One could read a book like Savage Inequalities and interpret the stories as a call to government to correct these inequities and, with massive resource infusions, ensure equal institutional opportunity. But when you're in a hole you should stop digging. Schools and the state are inextricably linked and schools are both reflecting and reinforcing a vision of society. As institutions they reinforce the social disparities around them. (p. 39)
And it should be noted that just about 99.9% of Kozol's readers indeed "interpret the stories as a call to government to correct these inequities and, with massive resource infusions, ensure equal institutional opportunity", and that this is what Kozol explicitly advocates nowadays. Hern is absolutely right that political and economic decentralization (and hence equality) have to go hand in hand.

(One might also wish that in addition to private alternatives such as alternative schools and homeschooling, people like Kozol would give more consideration to ideas of changing public schools to be more like the less manipulative public institutions, like libraries and museums.)

One can also question the limitations of wanting all schools to be like well-funded, affluent public schools, even though that would address the most blatant problems faced by poor schools, such as 40 kid rather than 20 kid classrooms. Even high schools that are nice, affluent, with small class sizes and supposely attention to the intellectual needs of students, can be a total waste of time and life for all involved.

One can also criticize Kozol's assumptions (which are, needless to say, very common among leftists) about the market, and especially how free markets reinforce inequality and fail to offer opportunities for the poor. Leftist free-market economic schools, such as those of the radical classical liberals, mutualists, single-taxers, and individualist anarchists, see the inequalities of the current system (which are used to oppose the very existence of any and all markets) as resulting from the degree to which its markets aren't free, due to systematic privileges that favor the rich over the poor and concentrations of power in banking, land and other institutions. The original idea of a free market which is carried forth by those traditions, a very progressive one of "a fair field and no favor", has been distorted beyond recognition by both proponents and opponents of "free markets". For instance, Kozol describes how poor students are forced to take idiotic courses in subjects like sewing and hairdressing when they would prefer, and be capable of, courses in advanced science and other challenging subjects. There's a chapter in The Shame of the Nation called "Preparing Students for Markets" about how they're being coerced into training for subservient jobs. Now just what does this have to do with a free market based on voluntary exchanges of labor between equal producers?
┄┄┄┄┄┄┄┄┄┄
SHORT TASK: Summarize the commentary on Kozol's writing about school inequality in two sentences.
┄┄┄┄┄┄┄┄┄┄
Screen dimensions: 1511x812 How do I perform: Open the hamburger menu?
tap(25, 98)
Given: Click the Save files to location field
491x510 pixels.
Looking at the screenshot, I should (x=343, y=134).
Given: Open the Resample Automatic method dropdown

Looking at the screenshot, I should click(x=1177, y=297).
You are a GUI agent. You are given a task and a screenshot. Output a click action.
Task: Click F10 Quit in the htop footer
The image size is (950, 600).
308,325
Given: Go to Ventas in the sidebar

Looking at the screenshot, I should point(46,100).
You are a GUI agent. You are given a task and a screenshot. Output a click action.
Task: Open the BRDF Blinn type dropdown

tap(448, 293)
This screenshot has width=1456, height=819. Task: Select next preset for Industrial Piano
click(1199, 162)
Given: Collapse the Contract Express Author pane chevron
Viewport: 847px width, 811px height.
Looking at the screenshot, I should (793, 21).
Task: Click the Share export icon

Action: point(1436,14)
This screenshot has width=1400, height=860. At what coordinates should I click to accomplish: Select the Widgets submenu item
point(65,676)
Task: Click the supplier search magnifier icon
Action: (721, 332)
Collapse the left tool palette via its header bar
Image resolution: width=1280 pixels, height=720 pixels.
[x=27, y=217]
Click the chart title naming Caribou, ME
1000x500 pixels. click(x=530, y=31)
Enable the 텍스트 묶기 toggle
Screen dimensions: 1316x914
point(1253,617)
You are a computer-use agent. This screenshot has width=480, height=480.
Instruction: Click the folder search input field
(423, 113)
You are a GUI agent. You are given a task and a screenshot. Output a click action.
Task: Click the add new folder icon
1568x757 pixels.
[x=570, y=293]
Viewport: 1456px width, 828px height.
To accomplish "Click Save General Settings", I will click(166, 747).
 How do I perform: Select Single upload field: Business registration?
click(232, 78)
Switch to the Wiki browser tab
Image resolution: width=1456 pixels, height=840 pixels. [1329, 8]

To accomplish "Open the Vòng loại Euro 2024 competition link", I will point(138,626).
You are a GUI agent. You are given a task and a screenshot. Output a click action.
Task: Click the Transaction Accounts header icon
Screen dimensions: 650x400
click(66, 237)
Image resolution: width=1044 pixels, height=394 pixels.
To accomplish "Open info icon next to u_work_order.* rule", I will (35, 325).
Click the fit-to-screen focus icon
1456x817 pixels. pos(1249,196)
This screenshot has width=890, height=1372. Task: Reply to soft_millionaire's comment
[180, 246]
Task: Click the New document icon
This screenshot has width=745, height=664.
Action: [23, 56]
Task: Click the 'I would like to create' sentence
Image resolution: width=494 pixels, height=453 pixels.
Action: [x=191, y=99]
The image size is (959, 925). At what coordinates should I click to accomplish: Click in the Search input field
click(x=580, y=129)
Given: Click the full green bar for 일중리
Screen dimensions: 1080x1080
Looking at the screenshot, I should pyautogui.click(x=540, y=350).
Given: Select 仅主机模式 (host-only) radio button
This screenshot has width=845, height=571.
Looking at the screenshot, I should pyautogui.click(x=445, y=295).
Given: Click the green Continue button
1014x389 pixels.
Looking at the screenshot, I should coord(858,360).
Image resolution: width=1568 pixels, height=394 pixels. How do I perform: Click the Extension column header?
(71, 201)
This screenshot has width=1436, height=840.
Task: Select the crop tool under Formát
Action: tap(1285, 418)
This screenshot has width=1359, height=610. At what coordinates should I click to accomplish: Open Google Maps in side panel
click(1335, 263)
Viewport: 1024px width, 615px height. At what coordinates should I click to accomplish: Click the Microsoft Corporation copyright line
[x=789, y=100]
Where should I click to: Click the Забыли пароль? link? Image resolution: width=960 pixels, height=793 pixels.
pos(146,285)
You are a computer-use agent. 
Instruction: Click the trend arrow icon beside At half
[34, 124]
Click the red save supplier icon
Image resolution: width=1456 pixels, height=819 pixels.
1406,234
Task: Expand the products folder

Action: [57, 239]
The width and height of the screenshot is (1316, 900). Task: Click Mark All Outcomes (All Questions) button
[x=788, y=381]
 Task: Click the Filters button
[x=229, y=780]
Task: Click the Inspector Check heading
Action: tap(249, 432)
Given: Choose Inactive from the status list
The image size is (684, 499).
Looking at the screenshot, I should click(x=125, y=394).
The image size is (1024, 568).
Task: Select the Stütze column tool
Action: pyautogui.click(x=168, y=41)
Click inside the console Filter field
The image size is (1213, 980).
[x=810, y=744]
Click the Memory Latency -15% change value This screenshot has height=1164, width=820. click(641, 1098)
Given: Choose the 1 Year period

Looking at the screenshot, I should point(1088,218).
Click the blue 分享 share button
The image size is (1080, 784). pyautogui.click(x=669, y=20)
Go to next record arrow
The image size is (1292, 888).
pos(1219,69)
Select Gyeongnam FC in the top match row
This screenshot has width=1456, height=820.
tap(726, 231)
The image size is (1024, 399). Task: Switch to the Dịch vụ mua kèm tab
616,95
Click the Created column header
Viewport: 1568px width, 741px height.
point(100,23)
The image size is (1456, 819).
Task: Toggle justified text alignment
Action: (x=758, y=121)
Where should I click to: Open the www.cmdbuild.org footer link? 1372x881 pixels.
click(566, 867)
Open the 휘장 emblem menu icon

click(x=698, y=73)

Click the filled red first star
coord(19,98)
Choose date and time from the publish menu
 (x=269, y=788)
┄┄┄┄┄┄┄┄┄┄
OUTPUT FOR THIS EXERCISE: The commentary notes that nearly all of Kozol's readers, like Kozol himself, take his stories as a call for government to correct school inequities through massive resource infusions, but it argues that schools are linked to the state and reinforce the social disparities around them, and that even well-funded, affluent schools can be a waste of time for all involved. It also criticizes Kozol's assumptions about markets, citing leftist free-market traditions that attribute current inequalities to markets not being free, and it asks what coercing poor students into training for subservient jobs has to do with voluntary exchanges of labor between equal producers.